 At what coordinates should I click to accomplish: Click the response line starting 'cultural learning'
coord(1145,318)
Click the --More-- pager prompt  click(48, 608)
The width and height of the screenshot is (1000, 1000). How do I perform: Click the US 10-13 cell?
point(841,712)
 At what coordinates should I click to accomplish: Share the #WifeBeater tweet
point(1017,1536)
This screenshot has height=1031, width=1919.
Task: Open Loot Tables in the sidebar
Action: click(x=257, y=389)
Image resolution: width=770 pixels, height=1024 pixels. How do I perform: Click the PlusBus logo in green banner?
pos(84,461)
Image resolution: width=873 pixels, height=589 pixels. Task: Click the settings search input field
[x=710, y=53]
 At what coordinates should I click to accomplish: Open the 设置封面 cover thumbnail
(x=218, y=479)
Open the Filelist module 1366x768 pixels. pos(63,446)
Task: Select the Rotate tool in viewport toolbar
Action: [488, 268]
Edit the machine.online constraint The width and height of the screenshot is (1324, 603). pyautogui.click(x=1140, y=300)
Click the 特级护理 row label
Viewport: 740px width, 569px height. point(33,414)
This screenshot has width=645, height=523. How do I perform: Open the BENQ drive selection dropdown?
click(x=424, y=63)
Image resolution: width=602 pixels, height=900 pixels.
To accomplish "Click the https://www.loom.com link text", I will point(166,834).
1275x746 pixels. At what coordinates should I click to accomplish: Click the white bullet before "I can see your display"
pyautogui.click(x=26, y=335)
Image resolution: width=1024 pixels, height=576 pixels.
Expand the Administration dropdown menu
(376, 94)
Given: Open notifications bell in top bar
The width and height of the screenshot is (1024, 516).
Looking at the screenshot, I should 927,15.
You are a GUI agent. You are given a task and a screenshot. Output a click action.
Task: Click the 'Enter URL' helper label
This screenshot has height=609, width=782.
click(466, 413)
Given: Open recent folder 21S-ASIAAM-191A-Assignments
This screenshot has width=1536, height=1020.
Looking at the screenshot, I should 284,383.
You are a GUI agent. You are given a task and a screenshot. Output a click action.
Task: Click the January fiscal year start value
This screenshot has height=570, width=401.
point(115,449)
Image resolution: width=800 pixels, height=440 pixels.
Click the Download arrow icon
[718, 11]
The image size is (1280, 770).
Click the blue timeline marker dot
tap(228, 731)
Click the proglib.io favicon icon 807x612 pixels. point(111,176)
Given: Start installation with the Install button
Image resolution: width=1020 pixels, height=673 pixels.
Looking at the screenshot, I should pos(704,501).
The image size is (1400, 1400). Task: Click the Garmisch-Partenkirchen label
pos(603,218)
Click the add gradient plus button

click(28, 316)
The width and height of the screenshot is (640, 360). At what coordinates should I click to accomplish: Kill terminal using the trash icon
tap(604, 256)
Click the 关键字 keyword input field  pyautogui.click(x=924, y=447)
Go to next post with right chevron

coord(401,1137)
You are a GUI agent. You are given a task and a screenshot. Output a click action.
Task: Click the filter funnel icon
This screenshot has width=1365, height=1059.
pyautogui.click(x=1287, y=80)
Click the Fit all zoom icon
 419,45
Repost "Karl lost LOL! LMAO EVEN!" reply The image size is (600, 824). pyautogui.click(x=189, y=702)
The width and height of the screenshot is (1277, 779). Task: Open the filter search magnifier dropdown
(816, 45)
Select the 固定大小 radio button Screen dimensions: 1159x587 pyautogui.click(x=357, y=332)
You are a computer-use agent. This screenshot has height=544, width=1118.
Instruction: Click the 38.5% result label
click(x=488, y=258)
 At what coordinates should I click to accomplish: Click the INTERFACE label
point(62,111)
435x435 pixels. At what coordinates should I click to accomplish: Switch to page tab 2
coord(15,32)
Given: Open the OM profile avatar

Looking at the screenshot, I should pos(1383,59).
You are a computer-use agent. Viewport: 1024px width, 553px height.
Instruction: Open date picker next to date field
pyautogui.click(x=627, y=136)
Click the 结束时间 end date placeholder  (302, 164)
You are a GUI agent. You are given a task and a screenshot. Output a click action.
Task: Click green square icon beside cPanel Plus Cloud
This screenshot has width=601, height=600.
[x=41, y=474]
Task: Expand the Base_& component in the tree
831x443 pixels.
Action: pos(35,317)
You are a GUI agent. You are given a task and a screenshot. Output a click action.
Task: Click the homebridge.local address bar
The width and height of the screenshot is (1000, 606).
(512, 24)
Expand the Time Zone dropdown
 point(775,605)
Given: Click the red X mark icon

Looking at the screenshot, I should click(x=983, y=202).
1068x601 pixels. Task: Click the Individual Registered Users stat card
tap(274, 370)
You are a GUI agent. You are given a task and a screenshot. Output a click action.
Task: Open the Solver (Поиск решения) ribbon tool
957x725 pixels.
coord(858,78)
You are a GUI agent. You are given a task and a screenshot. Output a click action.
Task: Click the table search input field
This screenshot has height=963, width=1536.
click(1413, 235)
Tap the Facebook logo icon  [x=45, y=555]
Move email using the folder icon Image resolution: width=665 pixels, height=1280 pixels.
■ ■ ■ ■ ■ ■ ■
WHAT IS REQUIRED |
Could you restate every record above word for word?

SOLUTION TO THIS PROBLEM |
 At what coordinates should I click to accomplish: Click the response line starting 'cultural learning'
coord(1145,318)
Click the --More-- pager prompt  click(48, 608)
The width and height of the screenshot is (1000, 1000). How do I perform: Click the US 10-13 cell?
point(841,712)
 At what coordinates should I click to accomplish: Share the #WifeBeater tweet
point(1017,1536)
This screenshot has height=1031, width=1919.
Task: Open Loot Tables in the sidebar
Action: click(x=257, y=389)
Image resolution: width=770 pixels, height=1024 pixels. How do I perform: Click the PlusBus logo in green banner?
pos(84,461)
Image resolution: width=873 pixels, height=589 pixels. Task: Click the settings search input field
[x=710, y=53]
 At what coordinates should I click to accomplish: Open the 设置封面 cover thumbnail
(x=218, y=479)
Open the Filelist module 1366x768 pixels. pos(63,446)
Task: Select the Rotate tool in viewport toolbar
Action: [488, 268]
Edit the machine.online constraint The width and height of the screenshot is (1324, 603). pyautogui.click(x=1140, y=300)
Click the 特级护理 row label
Viewport: 740px width, 569px height. point(33,414)
This screenshot has width=645, height=523. How do I perform: Open the BENQ drive selection dropdown?
click(x=424, y=63)
Image resolution: width=602 pixels, height=900 pixels.
To accomplish "Click the https://www.loom.com link text", I will point(166,834).
1275x746 pixels. At what coordinates should I click to accomplish: Click the white bullet before "I can see your display"
pyautogui.click(x=26, y=335)
Image resolution: width=1024 pixels, height=576 pixels.
Expand the Administration dropdown menu
(376, 94)
Given: Open notifications bell in top bar
The width and height of the screenshot is (1024, 516).
Looking at the screenshot, I should 927,15.
You are a GUI agent. You are given a task and a screenshot. Output a click action.
Task: Click the 'Enter URL' helper label
This screenshot has height=609, width=782.
click(466, 413)
Given: Open recent folder 21S-ASIAAM-191A-Assignments
This screenshot has width=1536, height=1020.
Looking at the screenshot, I should 284,383.
You are a GUI agent. You are given a task and a screenshot. Output a click action.
Task: Click the January fiscal year start value
This screenshot has height=570, width=401.
point(115,449)
Image resolution: width=800 pixels, height=440 pixels.
Click the Download arrow icon
[718, 11]
The image size is (1280, 770).
Click the blue timeline marker dot
tap(228, 731)
Click the proglib.io favicon icon 807x612 pixels. point(111,176)
Given: Start installation with the Install button
Image resolution: width=1020 pixels, height=673 pixels.
Looking at the screenshot, I should pos(704,501).
The image size is (1400, 1400). Task: Click the Garmisch-Partenkirchen label
pos(603,218)
Click the add gradient plus button

click(28, 316)
The width and height of the screenshot is (640, 360). At what coordinates should I click to accomplish: Kill terminal using the trash icon
tap(604, 256)
Click the 关键字 keyword input field  pyautogui.click(x=924, y=447)
Go to next post with right chevron

coord(401,1137)
You are a GUI agent. You are given a task and a screenshot. Output a click action.
Task: Click the filter funnel icon
This screenshot has width=1365, height=1059.
pyautogui.click(x=1287, y=80)
Click the Fit all zoom icon
 419,45
Repost "Karl lost LOL! LMAO EVEN!" reply The image size is (600, 824). pyautogui.click(x=189, y=702)
The width and height of the screenshot is (1277, 779). Task: Open the filter search magnifier dropdown
(816, 45)
Select the 固定大小 radio button Screen dimensions: 1159x587 pyautogui.click(x=357, y=332)
You are a computer-use agent. This screenshot has height=544, width=1118.
Instruction: Click the 38.5% result label
click(x=488, y=258)
 At what coordinates should I click to accomplish: Click the INTERFACE label
point(62,111)
435x435 pixels. At what coordinates should I click to accomplish: Switch to page tab 2
coord(15,32)
Given: Open the OM profile avatar

Looking at the screenshot, I should pos(1383,59).
You are a computer-use agent. Viewport: 1024px width, 553px height.
Instruction: Open date picker next to date field
pyautogui.click(x=627, y=136)
Click the 结束时间 end date placeholder  (302, 164)
You are a GUI agent. You are given a task and a screenshot. Output a click action.
Task: Click green square icon beside cPanel Plus Cloud
This screenshot has width=601, height=600.
[x=41, y=474]
Task: Expand the Base_& component in the tree
831x443 pixels.
Action: pos(35,317)
You are a GUI agent. You are given a task and a screenshot. Output a click action.
Task: Click the homebridge.local address bar
The width and height of the screenshot is (1000, 606).
(512, 24)
Expand the Time Zone dropdown
 point(775,605)
Given: Click the red X mark icon

Looking at the screenshot, I should click(x=983, y=202).
1068x601 pixels. Task: Click the Individual Registered Users stat card
tap(274, 370)
You are a GUI agent. You are given a task and a screenshot. Output a click action.
Task: Open the Solver (Поиск решения) ribbon tool
957x725 pixels.
coord(858,78)
You are a GUI agent. You are given a task and a screenshot. Output a click action.
Task: Click the table search input field
This screenshot has height=963, width=1536.
click(1413, 235)
Tap the Facebook logo icon  [x=45, y=555]
Move email using the folder icon Image resolution: width=665 pixels, height=1280 pixels.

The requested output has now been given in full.